Figure 1. Insulin signaling acutely stimulates mTORC1 without effects on TSC complex stability or a block in Rheb-GAP activity.
(A) Schematic of the Akt-TSC complex-Rheb circuit through which insulin activates mTORC1.
(B) HeLa cells were serum starved then stimulated with a time course of insulin.
(C,D) HeLa cells were serum starved then stimulated with insulin (15 min) prior to lysis and immunoprecipitation with antibodies to TSC2, TSC1, and TBC1D7 (C) or phospho-TSC2-T1462 and phospho-TSC2-S939 (D).
(E) Lysates from cells treated as in (C) were fractionated using size-exclusion chromatography. Estimated molecular weights (kDa) for fractions were calculated from a standard curve (Figure S1E).
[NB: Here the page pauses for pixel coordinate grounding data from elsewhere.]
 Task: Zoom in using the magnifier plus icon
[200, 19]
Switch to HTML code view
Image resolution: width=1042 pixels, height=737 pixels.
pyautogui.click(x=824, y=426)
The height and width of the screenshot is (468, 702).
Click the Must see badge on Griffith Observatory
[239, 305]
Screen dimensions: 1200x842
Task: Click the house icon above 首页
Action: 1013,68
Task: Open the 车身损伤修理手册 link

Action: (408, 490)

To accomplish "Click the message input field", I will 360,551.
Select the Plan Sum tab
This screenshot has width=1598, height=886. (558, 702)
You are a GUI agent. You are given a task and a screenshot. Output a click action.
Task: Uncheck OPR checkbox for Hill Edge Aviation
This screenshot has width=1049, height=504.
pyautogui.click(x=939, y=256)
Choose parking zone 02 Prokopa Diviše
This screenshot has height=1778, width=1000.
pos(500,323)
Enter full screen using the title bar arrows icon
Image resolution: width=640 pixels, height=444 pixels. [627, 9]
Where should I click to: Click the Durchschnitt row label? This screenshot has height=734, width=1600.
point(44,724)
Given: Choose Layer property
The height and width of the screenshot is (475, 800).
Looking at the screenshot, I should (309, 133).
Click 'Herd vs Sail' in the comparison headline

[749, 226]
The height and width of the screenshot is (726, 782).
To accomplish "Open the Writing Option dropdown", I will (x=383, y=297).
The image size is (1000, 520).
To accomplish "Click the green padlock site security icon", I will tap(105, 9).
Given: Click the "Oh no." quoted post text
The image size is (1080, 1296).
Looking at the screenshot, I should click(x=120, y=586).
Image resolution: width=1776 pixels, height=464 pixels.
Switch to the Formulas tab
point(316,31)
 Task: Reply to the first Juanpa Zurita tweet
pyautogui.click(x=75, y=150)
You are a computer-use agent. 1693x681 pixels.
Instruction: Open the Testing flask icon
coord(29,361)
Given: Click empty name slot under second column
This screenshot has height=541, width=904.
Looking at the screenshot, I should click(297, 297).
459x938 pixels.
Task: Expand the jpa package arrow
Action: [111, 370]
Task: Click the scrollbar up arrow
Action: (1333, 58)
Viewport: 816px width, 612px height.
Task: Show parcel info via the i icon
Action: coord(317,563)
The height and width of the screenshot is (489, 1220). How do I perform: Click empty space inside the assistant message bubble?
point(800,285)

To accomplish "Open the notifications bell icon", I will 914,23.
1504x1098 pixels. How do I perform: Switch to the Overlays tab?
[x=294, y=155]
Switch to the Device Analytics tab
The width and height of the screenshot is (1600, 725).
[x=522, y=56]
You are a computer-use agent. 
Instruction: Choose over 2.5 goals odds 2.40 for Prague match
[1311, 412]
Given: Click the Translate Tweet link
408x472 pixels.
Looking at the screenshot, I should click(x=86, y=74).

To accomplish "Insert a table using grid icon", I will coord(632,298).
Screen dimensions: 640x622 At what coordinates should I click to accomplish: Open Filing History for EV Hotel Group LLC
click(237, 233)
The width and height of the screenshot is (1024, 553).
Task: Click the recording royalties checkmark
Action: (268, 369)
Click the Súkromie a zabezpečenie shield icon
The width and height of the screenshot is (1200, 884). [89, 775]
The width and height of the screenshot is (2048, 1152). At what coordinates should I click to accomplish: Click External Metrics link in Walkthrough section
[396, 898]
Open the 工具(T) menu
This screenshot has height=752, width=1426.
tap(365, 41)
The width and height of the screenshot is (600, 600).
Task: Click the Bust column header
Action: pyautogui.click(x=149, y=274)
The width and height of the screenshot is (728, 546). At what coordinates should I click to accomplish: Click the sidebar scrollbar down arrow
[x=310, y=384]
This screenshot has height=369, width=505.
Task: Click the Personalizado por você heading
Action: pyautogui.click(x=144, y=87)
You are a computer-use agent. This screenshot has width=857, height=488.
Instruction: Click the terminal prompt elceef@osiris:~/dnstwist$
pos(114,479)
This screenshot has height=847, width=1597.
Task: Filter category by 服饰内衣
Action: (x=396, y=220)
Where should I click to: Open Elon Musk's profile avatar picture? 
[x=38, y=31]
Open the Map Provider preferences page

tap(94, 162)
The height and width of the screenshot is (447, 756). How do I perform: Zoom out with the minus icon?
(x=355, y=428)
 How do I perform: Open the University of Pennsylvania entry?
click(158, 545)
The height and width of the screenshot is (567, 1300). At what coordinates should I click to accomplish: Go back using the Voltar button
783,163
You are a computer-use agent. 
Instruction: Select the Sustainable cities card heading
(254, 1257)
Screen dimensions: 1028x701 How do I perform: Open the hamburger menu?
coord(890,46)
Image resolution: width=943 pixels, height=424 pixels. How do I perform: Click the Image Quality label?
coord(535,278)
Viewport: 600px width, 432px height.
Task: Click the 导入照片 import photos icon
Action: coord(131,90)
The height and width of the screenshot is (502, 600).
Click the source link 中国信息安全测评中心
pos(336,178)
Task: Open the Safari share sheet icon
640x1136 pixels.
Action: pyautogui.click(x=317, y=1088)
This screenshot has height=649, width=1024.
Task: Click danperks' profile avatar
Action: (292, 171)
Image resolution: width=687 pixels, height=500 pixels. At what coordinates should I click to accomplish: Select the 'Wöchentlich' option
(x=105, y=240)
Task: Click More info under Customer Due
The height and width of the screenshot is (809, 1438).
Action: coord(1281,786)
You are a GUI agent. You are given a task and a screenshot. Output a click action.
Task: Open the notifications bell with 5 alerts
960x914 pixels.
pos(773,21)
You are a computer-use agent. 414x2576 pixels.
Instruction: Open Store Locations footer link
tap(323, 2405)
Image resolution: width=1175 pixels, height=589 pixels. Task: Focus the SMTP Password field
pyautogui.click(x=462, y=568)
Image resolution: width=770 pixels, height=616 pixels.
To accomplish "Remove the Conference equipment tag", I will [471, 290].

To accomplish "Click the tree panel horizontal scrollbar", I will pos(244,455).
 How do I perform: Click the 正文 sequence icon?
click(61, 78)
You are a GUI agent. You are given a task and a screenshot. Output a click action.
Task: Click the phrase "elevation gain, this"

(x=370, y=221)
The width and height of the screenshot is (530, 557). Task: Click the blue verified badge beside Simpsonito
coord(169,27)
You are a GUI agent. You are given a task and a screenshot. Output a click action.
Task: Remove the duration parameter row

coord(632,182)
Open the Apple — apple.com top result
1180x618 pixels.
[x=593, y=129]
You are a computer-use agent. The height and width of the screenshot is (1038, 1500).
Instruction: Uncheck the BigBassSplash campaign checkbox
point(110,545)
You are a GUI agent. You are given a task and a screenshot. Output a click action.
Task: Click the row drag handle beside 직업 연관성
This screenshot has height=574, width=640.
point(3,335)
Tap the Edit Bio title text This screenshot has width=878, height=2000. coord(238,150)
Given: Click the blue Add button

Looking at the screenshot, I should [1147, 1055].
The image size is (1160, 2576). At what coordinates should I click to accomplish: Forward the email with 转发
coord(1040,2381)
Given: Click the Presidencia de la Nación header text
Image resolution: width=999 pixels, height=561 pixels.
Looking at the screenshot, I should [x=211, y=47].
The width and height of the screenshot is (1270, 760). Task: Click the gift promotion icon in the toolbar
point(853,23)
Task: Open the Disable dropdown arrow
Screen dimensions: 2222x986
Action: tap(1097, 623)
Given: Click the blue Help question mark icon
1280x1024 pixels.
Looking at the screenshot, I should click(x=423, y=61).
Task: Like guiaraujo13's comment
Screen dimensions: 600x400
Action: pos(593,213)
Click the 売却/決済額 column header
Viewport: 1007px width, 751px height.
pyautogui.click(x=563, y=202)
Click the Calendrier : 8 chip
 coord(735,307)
(F) Endogenous TSC complexes immunoprecipitated with a TSC1 antibody, or IgG control, from lysates of cells treated as in (C) were subjected to Rheb-GAP assays using recombinant GST or GST-Rheb preloaded with GTP[α-32P]. Rheb-bound GTP and GDP were separated by thin-layer chromatography (TLC). The percentage of conversion to GDP (GDP/GTP + GDP) are graphed as the mean of three independent experiments ±SEM. *p<0.02 compared to TSC1 immunoprecipate from unstimulated cells.